When former San Francisco quarterback Colin Kaepernick first knelt last year rather than stand during the national anthem to protest police violence against blacks in the U.S., his conduct set off similar actions by other pro athletes and a national debate. The conversation continued into this year, focusing primarily on whether the decision by NFL teams not to sign the free agent Kaepernick was in retribution for his protest and, if so, was that fair? The president’s decision to weigh in and the way he did it, in the lingo of sports, raises the conversation to a whole new ball game.
Trump’s comments highlight both constitutional and contractual issues. In 1943, the U.S. Supreme Court prohibited public officials, whether the president or a member of a school board, from punishing an individual for refusing to recite the Pledge of Allegiance. The high court, in a 6-3 decision, upheld a challenge from a Jehovah’s Witness family from West Virginia to expel their daughters, who had been punished for refusing to salute the flag and repeat the Pledge of Allegiance, something state law required of students regardless of their religious teachings. What was remarkable in this case was that only three years earlier the court upheld a similar expulsion in Pennsylvania.
In the West Virginia case, Justice Robert Jackson, new to the bench in 1941, wrote: “Struggles to coerce uniformity of sentiment in support of some end thought essential to their time and country have been waged by many good, as well as by evil. … Those who begin coercive elimination of dissent soon find themselves exterminating dissenters. Compulsory unification of opinion achieves only the unanimity of the graveyard. It seems trite but necessary to say that the First Amendment to our Constitution was designed to avoid these ends by avoiding these beginnings.” While the case involved the Pledge of Allegiance, legal experts say the national anthem would be treated similarly by the courts under the First Amendment.
Many First Amendment protections apply only to the government, however. Private employers including the NFL could have more solid legal grounds to fire a player for a sideline or other protest. As a private entity, a football franchise would have wide latitude in many states to dismiss workers under the “employment at will” doctrine. A player, meanwhile, has strong First Amendment rights to free speech and expression, but that primarily protects him from governments. In this case, both free speech and contractual issues would likely tie up the firing in the arbitration process and the courts for years.

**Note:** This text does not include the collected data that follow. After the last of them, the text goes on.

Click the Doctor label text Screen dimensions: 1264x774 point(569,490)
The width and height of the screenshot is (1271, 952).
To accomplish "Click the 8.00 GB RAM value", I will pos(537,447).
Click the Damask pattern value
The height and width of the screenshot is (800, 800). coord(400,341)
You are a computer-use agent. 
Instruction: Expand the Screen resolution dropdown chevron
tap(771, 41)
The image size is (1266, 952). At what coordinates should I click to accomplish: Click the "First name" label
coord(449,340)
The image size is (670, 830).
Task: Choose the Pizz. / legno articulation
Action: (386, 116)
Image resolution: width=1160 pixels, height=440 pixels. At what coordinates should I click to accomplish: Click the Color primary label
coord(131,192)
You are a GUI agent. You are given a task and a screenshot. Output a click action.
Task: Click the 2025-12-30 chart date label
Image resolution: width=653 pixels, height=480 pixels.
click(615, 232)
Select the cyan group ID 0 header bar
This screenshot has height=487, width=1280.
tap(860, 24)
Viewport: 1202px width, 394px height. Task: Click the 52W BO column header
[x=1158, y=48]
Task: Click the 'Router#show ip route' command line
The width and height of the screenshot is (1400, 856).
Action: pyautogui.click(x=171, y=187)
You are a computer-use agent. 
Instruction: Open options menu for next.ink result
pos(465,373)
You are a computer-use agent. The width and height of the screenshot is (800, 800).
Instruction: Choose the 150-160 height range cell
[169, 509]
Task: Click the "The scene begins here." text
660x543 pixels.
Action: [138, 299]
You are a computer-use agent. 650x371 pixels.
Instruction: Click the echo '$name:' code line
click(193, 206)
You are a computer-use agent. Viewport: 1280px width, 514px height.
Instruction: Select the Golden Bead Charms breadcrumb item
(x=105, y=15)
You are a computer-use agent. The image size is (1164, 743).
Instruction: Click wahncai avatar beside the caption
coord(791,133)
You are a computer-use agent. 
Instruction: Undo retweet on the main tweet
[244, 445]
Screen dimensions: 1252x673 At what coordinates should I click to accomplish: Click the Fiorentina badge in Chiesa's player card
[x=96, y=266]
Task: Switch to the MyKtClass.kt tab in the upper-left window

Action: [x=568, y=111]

Sports Illustrated, which explored this question in the wake of Trump’s Alabama remarks, noted that several provisions of the NFL contract could collide, giving both the NFL owner and the protesting player legal footing. As SI pointed out, two relevant contracts apply: the player’s employment contract with his team and the collective bargaining agreement that governs the player’s working conditions as an employee of one franchise in a league.
Here, for example, is one excerpt supporting the owner’s right to act: “Article 46 expresses that the commissioner can punish players ‘for conduct detrimental to the integrity of, or public confidence in, the game of professional football.’” And SI said the “player would contend that a peaceful protest to the anthem could not plausibly be considered a threat to the ‘public respect’ and ‘public confidence’ in the game. After all, the right to political protest is a core American value and one that distinguishes the U.S. from many other countries.”
While interesting fodder for the legal scholar and the pundit, the arguments likely will not be tested. From early indications, no NFL owner appears to be taking up the president’s call of action.